WHAT YOU NEED TO DO: Return every line of the material below without changing anything, and leave out the pictures.

PROVIDED INFORMATION:
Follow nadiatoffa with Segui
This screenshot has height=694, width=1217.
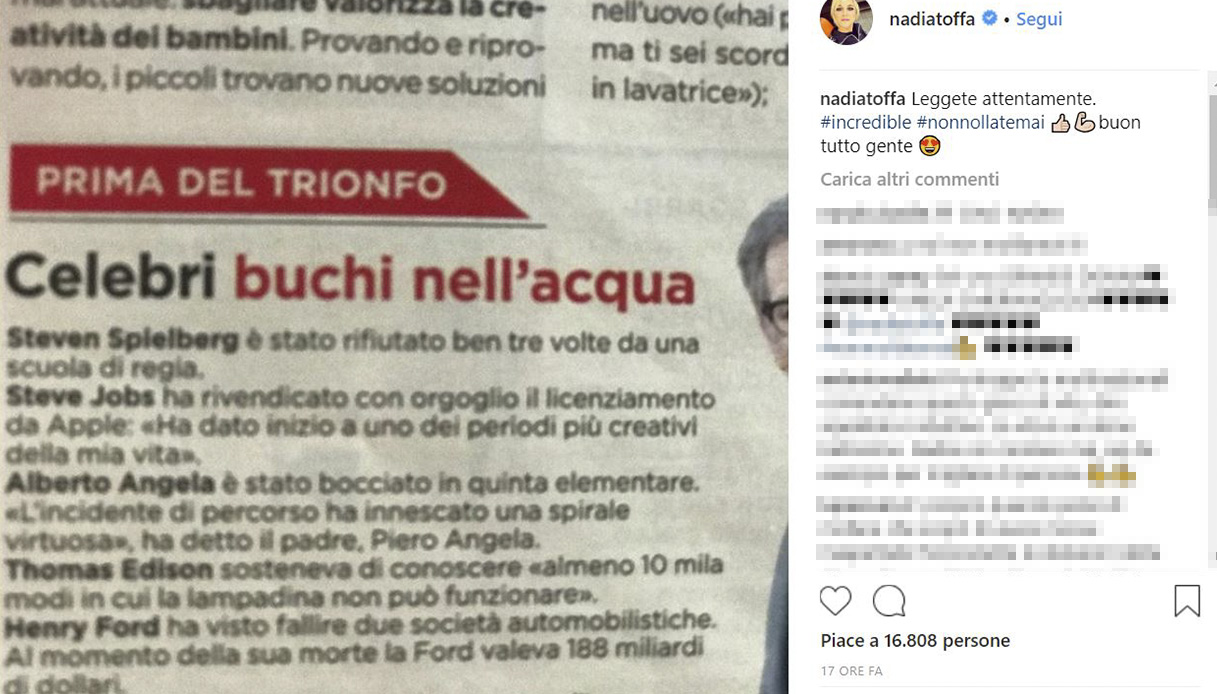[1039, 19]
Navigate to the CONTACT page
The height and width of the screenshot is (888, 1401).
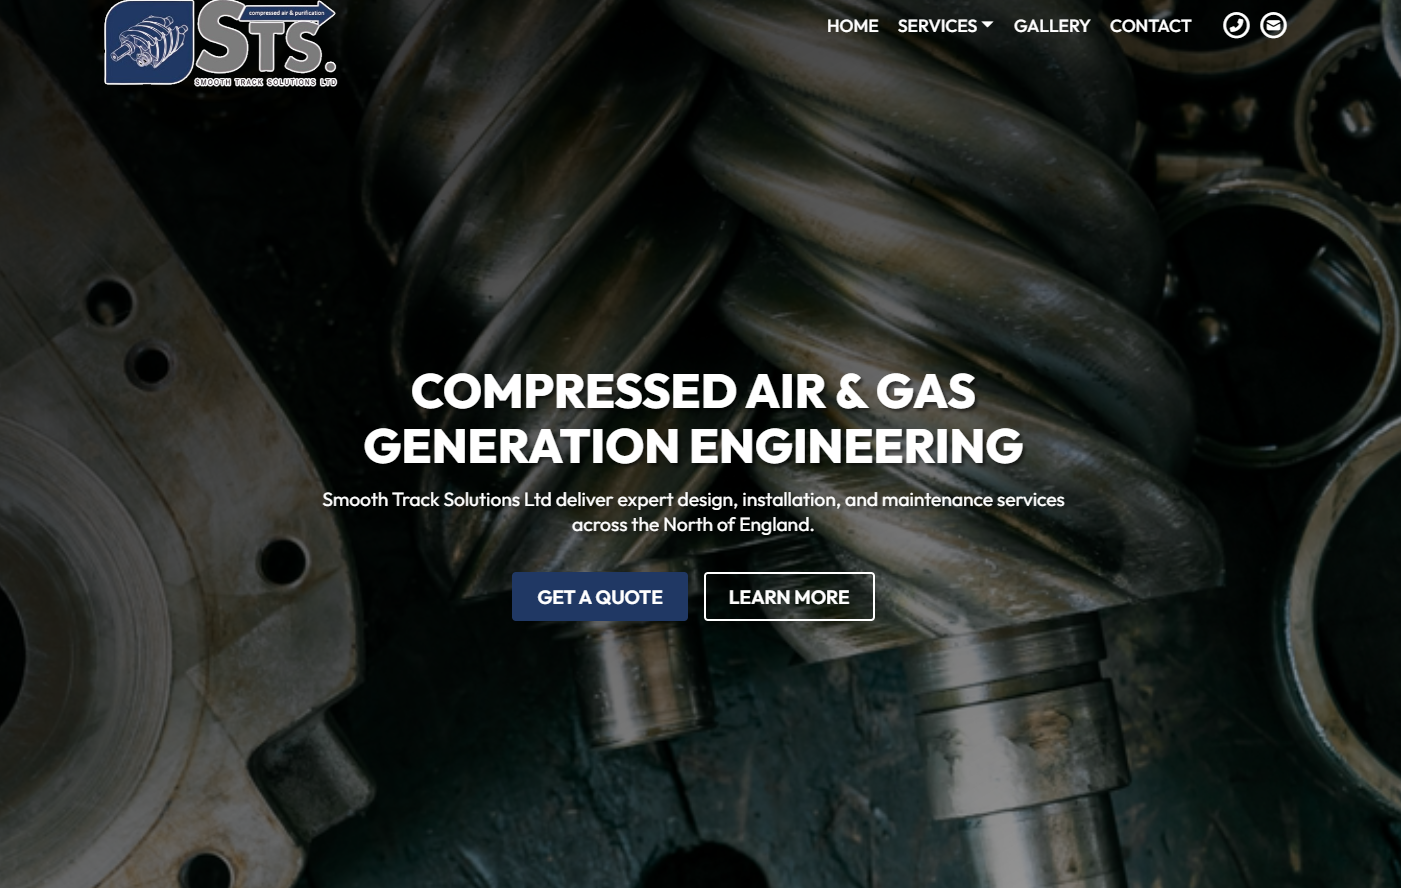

SOLUTION FOR THIS TASK:
Follow nadiatoffa with Segui
This screenshot has height=694, width=1217.
[1039, 19]
Navigate to the CONTACT page
The height and width of the screenshot is (888, 1401).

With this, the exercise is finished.